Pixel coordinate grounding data
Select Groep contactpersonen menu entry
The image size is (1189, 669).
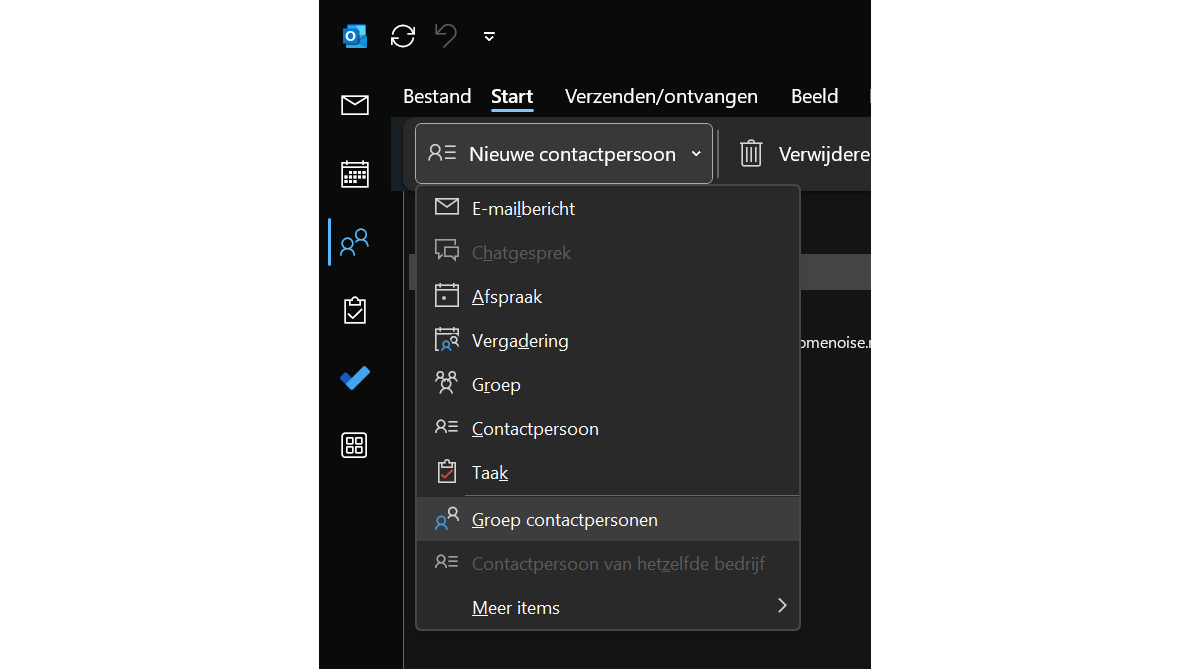[x=564, y=520]
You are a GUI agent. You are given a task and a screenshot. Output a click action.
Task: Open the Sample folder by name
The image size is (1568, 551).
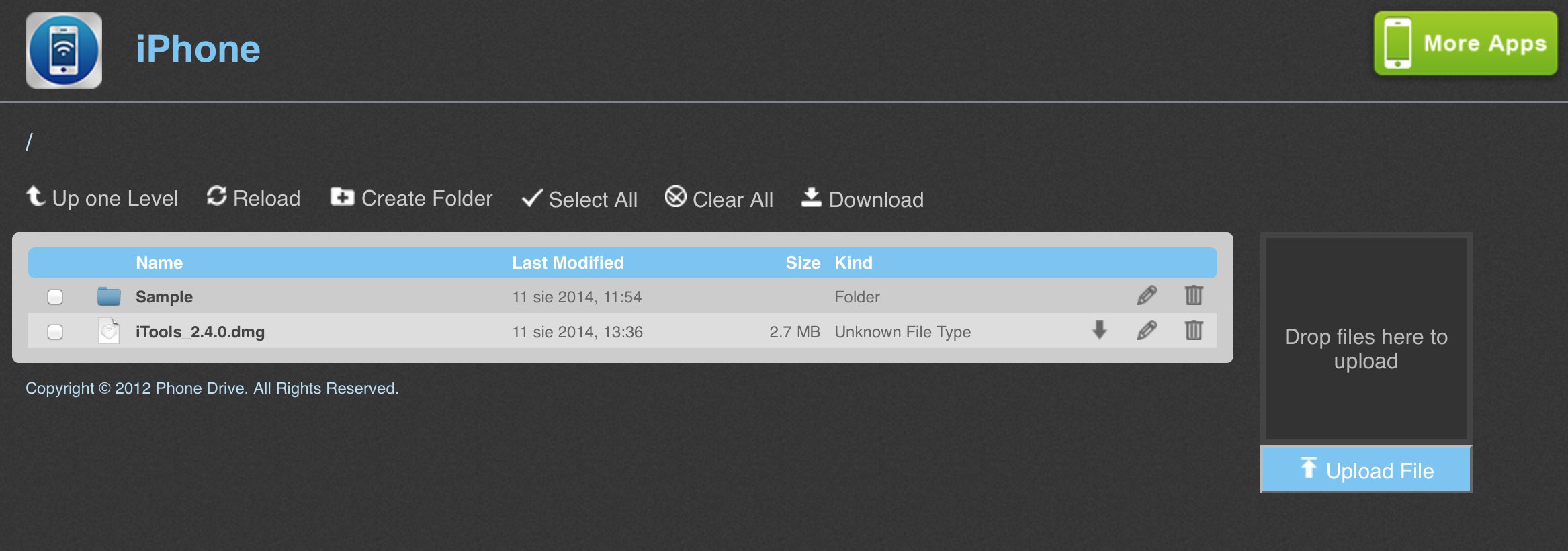(164, 297)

§ **Work to be completed**
With the pictures left out, write out exactly the lines from the line containing "The image size is (1189, 669)." through the last line of the entries above, both ends included, and no others.

§ **Response area**
The image size is (1189, 669).
[x=564, y=520]
You are a GUI agent. You are given a task and a screenshot. Output a click action.
Task: Open the Sample folder by name
The image size is (1568, 551).
(164, 297)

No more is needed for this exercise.